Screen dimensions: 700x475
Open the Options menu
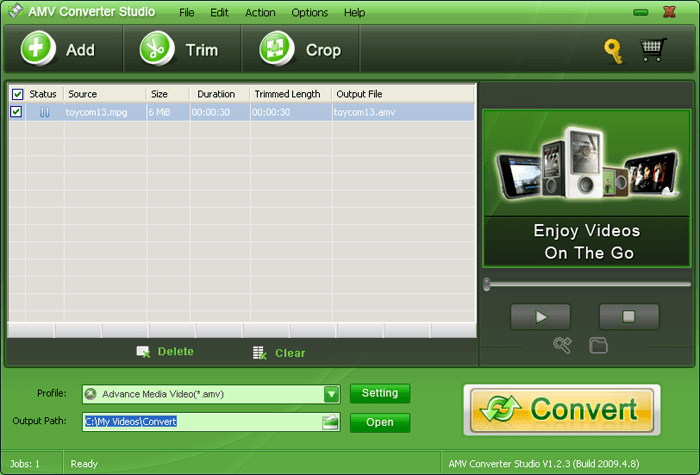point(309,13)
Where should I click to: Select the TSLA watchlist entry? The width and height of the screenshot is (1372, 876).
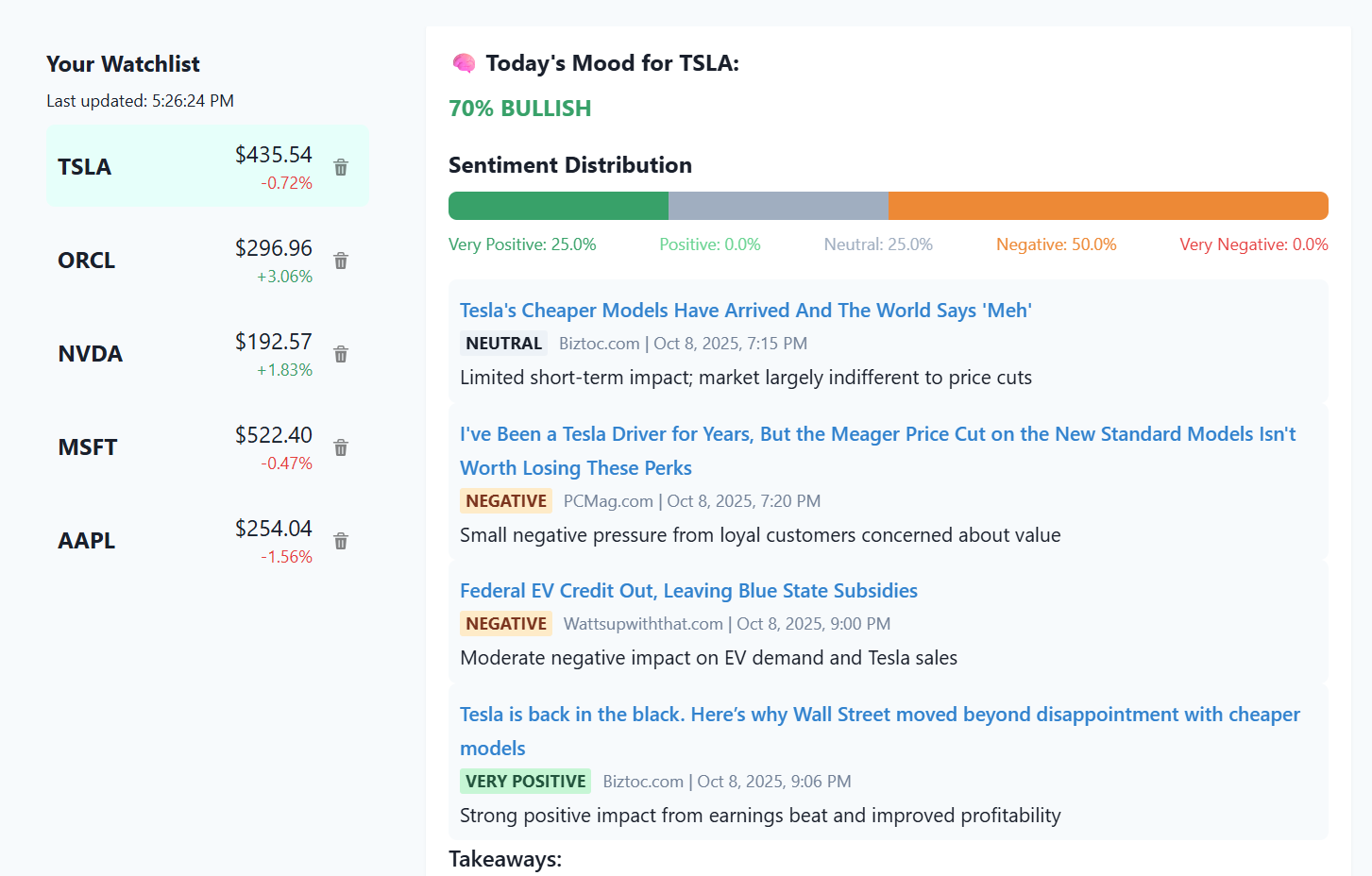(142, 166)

━━━━━━━━━━

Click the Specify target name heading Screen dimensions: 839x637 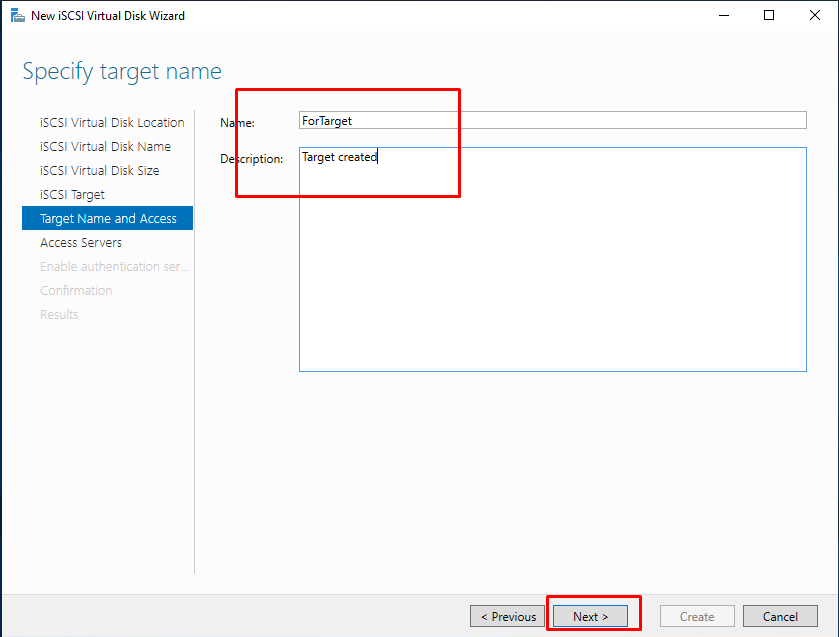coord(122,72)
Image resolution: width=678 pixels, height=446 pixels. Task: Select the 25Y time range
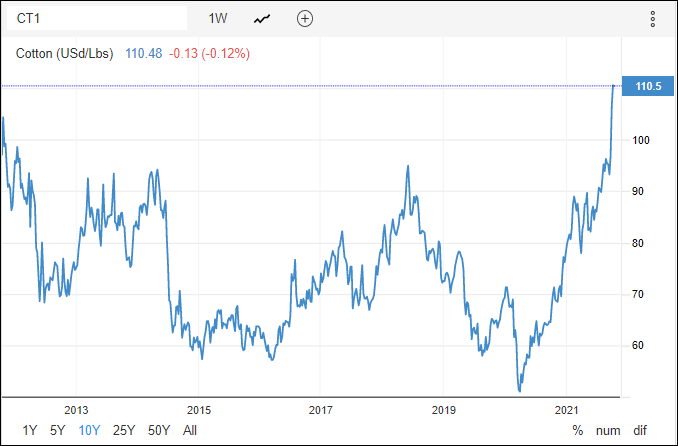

━━━━━━━━━━

■ What is required ■
List each line in the records that contains the string "width". Case counts.

■ Solution to the exercise ■
Where should I click to: Select the TSLA watchlist entry? The width and height of the screenshot is (1372, 876).
Image resolution: width=678 pixels, height=446 pixels. Task: Select the 25Y time range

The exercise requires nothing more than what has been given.